Non solo endorsement pro causa, ma impegno attivo. Che la comunicazione aiuti il non profit a innovare il linguaggio
A Cinzia fa coro Simonetta Gola, Chief Communication Emergency ONG, che cita una case come Patagonia per coerenza tra brand e causa sostenuta, mentre troppo spesso l’impressione è che le aziende si appoggino alla reputazione e alla causa senza fare battaglia insieme. In questo senso, tra i diversi progetti analizzati, la campagna di un do-it-yourself tedesco, contro il nazismo ha fatto breccia puntando su un personaggio che da una decina d’anni rimuove i simboli del nazismo usando spray, raschietti e altri prodotti della catena. In un paese dove il 20% della popolazione si schiera con l’estrema destra è una scelta di posizionamento che può avere dei costi, ma è solo così che si fanno le battaglie. Non basta l’endorsement, occorre portare avanti le cause direttamente. “Le realtà di comunicazione devono aiutare noi del non profit sia da un punto di vista tecnico, sicuramente con delle sponsorizzazioni, ma anche a farci uscire da una comunicazione ripetitiva, stereotipata. Occorre rinnovare il linguaggio con proposte più coraggiose, evitando di creare lo stereotipo delle persone che vogliamo aiutare, perché sarebbe altrettanto dannoso che non parlarne.

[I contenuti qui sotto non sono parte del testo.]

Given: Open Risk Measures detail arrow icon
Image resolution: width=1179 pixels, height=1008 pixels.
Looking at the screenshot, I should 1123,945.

Comunicazione e contenuti, una questione etica?
Carla Leveratto, Creative & Content Lead Google, l’ultima domanda è per te che ti occupi di creatività e di contenuti, ma i marketer, le piattaforme, e chiunque crei contenuti, insomma tutti, non si devono iniziare a porre una questione etica circa ai concetti che comunicano ai giovani? Insomma, che tipo di cultura e di società stiamo creando per loro con i contenuti che proponiamo? “Sicuramente abbiamo un ruolo importante, una responsabilità, specialmente verso i giovani, che sono fortemente influenzabili. Se pensiamo alla quantità anche di messaggi pubblicitari con i quali vengono bombardati è naturale chiedere ai brand di non pensare solo a vendere prodotti, ma anche a comunicare valori e stili di vita, avendo impatto sociale. Per questo tra le diverse campagne viste da questa giuria cito quella di Second Chance, website francese per l’adozione di cani. L’insight: quelli neri vengono adottati molto di meno, restano quattro volte di tempo in più nei canili. Quindi? Si è intercettato il fenomeno fandom di Taylor Swift, che ha fatto la canzone del Black Dog. Si sono cambiati i nomi degli 836 cani adottabili, di colore nero, mettendo loro il nome della cantante e chiedendo alla fandom, alle Swifties, di dare una mano per adottarli. Il tutto riscuotendo un successo senza precedenti e soprattutto avendo coinvolto i giovani, ingaggiati anche sotto il profilo valoriale ed etico”.